#### Your task
In the records below, from the line containing "Task: Click the 代表性生物 side label" through the end of the records, replace "checkbox" with "check box" and reproduce only those lines, leaving everything else unchanged.
* Begin Stored data *
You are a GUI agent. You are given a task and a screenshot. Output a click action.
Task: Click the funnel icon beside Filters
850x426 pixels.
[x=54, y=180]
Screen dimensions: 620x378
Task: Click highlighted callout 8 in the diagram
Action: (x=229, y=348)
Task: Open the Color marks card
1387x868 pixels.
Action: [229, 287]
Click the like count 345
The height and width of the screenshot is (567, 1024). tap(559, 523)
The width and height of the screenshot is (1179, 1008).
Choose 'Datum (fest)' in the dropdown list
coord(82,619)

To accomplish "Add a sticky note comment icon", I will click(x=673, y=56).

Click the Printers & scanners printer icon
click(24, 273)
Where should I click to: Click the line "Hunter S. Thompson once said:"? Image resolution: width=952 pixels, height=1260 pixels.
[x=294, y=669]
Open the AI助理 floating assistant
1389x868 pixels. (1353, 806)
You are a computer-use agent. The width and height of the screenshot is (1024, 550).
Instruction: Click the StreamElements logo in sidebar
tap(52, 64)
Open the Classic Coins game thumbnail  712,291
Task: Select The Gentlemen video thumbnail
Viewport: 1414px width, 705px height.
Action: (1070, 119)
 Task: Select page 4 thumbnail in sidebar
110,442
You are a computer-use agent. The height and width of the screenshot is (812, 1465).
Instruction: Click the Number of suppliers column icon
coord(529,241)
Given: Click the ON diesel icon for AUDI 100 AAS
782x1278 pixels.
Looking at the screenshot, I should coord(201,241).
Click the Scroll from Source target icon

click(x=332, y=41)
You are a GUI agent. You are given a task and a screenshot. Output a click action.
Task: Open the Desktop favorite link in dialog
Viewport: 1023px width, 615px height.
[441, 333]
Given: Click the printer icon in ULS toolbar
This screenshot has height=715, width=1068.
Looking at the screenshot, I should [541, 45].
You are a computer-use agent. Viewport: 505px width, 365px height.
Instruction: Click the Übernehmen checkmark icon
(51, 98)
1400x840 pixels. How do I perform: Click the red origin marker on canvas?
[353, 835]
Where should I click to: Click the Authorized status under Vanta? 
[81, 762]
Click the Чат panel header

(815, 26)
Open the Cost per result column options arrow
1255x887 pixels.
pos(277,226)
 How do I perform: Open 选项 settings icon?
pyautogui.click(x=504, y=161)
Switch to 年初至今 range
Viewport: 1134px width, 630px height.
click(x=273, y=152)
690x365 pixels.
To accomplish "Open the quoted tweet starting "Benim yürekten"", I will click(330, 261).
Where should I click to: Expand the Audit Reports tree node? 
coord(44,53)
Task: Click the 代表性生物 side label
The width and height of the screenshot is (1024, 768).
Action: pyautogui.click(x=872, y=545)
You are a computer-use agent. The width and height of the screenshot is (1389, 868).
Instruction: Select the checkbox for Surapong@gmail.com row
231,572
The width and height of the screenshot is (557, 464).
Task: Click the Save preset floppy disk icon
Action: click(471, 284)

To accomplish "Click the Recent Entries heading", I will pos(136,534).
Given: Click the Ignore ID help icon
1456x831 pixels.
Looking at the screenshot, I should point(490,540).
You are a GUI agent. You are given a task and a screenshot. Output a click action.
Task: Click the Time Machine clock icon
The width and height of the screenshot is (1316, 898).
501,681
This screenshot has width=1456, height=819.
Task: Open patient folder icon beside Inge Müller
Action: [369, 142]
* End Stored data *
#### Complete output
Task: Click the 代表性生物 side label
The width and height of the screenshot is (1024, 768).
Action: pyautogui.click(x=872, y=545)
You are a computer-use agent. The width and height of the screenshot is (1389, 868).
Instruction: Select the check box for Surapong@gmail.com row
231,572
The width and height of the screenshot is (557, 464).
Task: Click the Save preset floppy disk icon
Action: click(471, 284)

To accomplish "Click the Recent Entries heading", I will pos(136,534).
Given: Click the Ignore ID help icon
1456x831 pixels.
Looking at the screenshot, I should point(490,540).
You are a GUI agent. You are given a task and a screenshot. Output a click action.
Task: Click the Time Machine clock icon
The width and height of the screenshot is (1316, 898).
501,681
This screenshot has width=1456, height=819.
Task: Open patient folder icon beside Inge Müller
Action: [369, 142]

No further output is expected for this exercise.